» DO THIS:
Revise the part of the items that opens with the line containing "Screen dimensions: 569x299" and closes at the end of the items, replacing "Select" with "Choose" and keeping everything else the same. Leave the pictures out of your answer.

+-------+

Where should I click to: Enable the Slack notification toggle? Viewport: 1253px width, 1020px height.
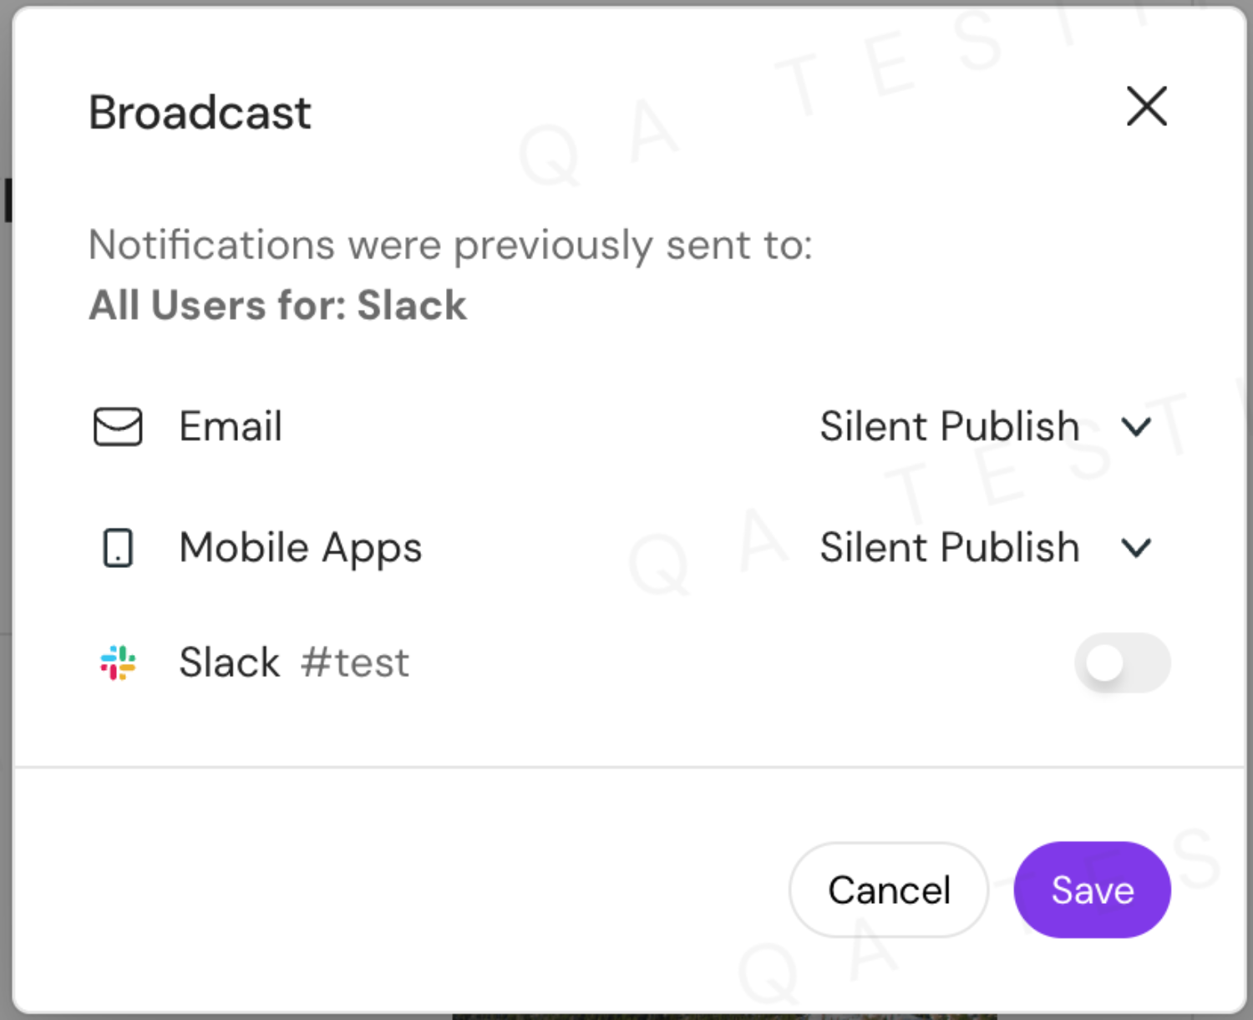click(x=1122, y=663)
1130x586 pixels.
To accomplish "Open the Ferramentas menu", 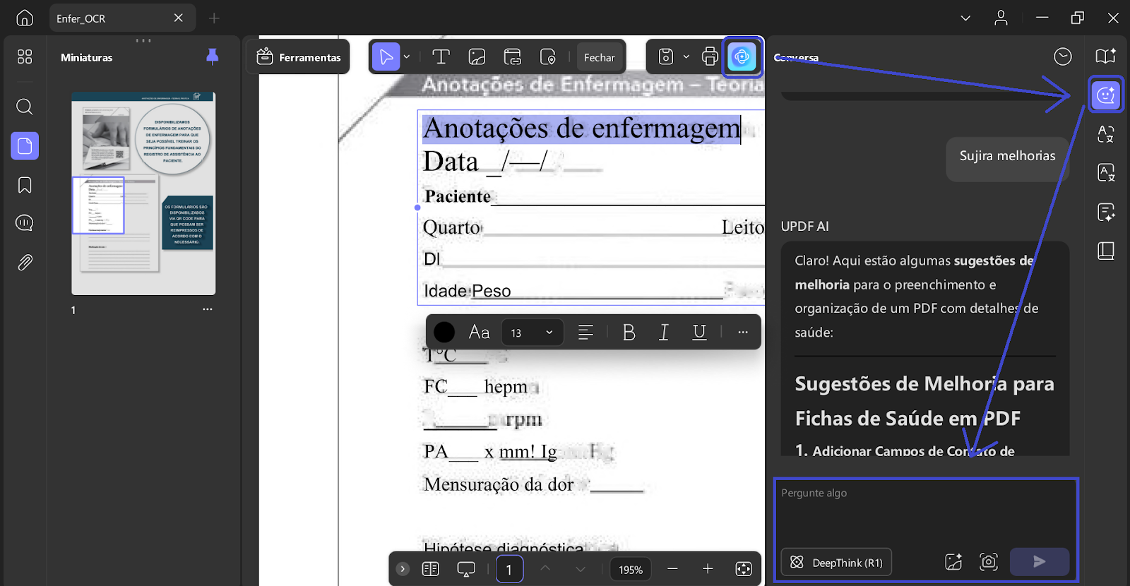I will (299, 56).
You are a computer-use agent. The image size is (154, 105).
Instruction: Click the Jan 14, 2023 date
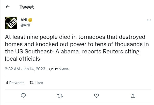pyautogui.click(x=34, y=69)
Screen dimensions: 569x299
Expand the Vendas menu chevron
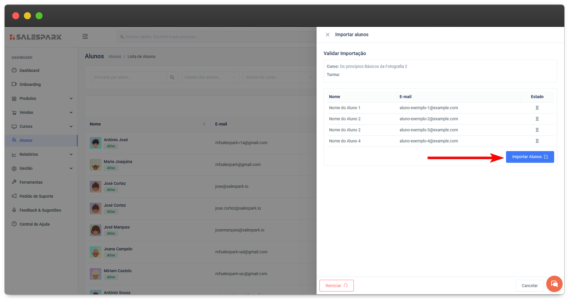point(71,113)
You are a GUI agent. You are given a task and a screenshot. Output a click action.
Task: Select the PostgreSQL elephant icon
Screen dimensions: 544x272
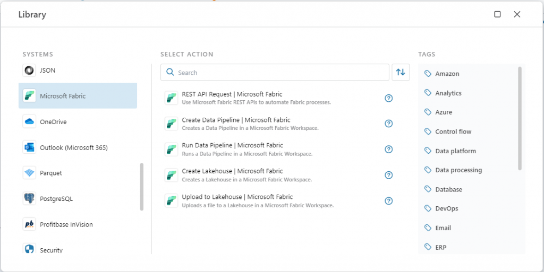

+-------+

» ANSWER TO THIS TASK:
Screen dimensions: 569x299
Expand the Vendas menu chevron
point(71,113)
You are a GUI agent. You are given a task and a screenshot. Output a click action.
Task: Choose the PostgreSQL elephant icon
Screen dimensions: 544x272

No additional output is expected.